The new development could help blind people see or allow sighted people to see better.
“Bionic eyes are usually thought of as science fiction, but now we are closer than ever using a multilateral 3D printer,” Michael McAlpine, a co-author on the study, said in a press release.
To create the bionic eye prototype, the researchers first started with a hemispherical glass dome to show they could print electronics on a curved surface. The team built a 3D printer for the project and started printing the eye with a base ink of silver particles. The ink was able to stay in one place and dried uniformly without running. This allowed the researchers to use semi-conducting polymer materials to print photodiodes to convert light into electricity.
The entire process takes about one hour and McAlpine says there was 25% efficiency in converting light into electricity using the fully 3D printed semiconductors.
“We have a long way to go to routinely print active electronics reliably, but our 3D printed semiconductors are now starting to show that they could potentially rival the efficiency of semiconducting devices fabricated in micro fabrication facilities,” McAlpine said. “Plus, we can easily print a semiconducting device on a curved surface, and they can’t.”

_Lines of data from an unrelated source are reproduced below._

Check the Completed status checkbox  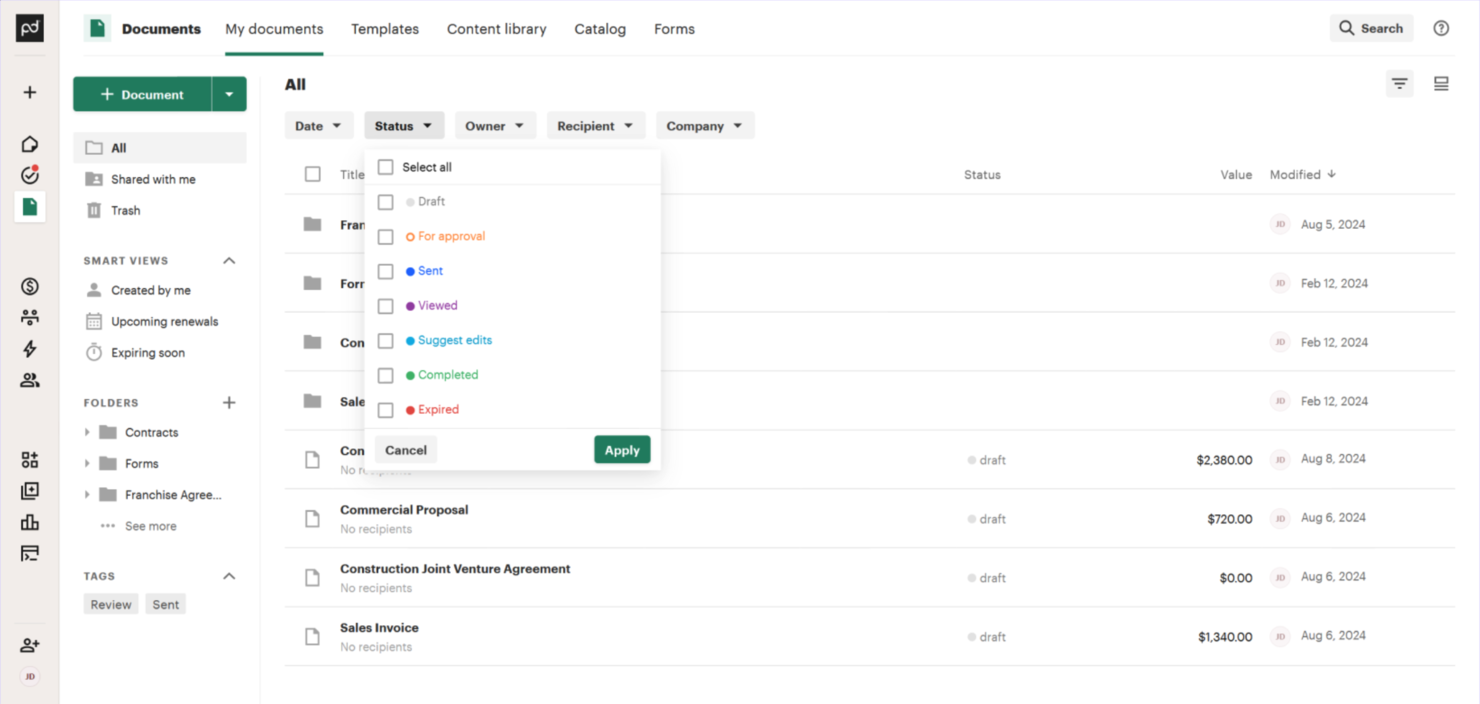[x=385, y=375]
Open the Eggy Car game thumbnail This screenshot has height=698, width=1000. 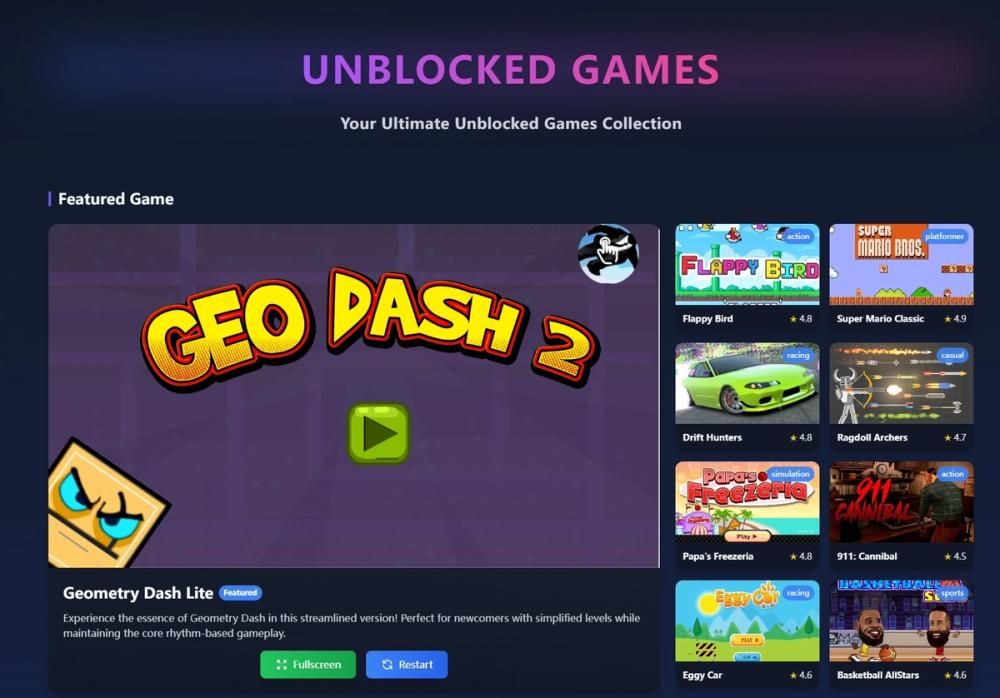[747, 621]
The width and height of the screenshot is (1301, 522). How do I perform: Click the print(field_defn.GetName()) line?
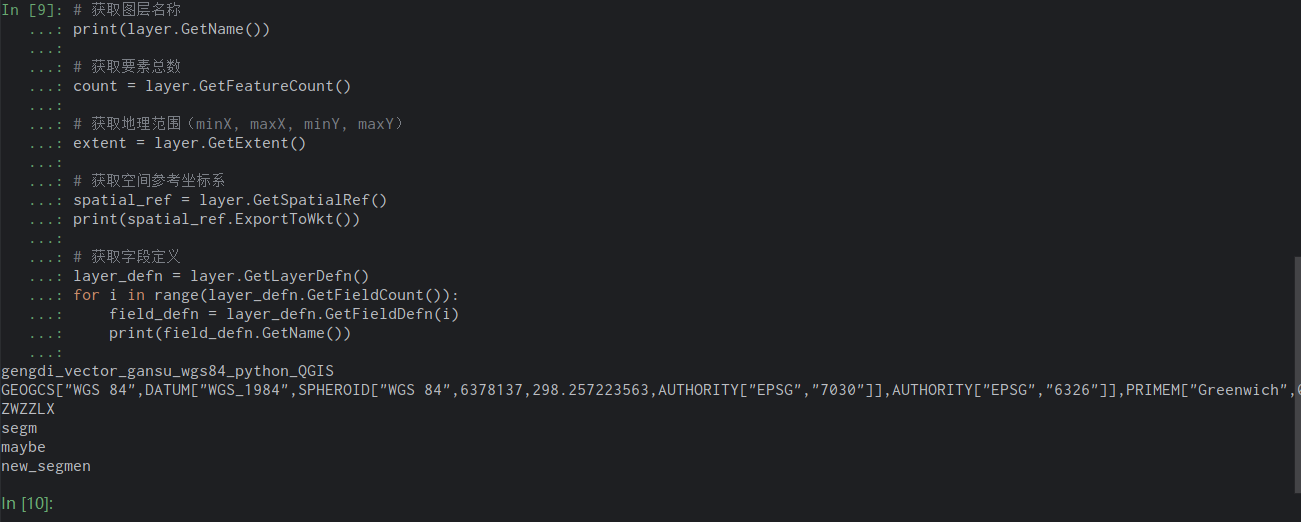point(230,333)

“My mother is blind in one eye, and whenever I talk about my work, she says, ‘When are you going to print me a bionic eye?'” McAlpine said.
The researchers plan to make a bionic eye prototype that has more light receptors that are more efficient. The also hope to develop a way to print the electronics on a soft hemispherical material that can be implanted in the human eye.
The research was published in the journal Advanced Materials and was funded by the National Institute of Biomedical Imaging and Bioengineering of the National Institutes of Health, The Boeing Company and the Minnesota Discovery, Research and InnoVation Economy Initiative.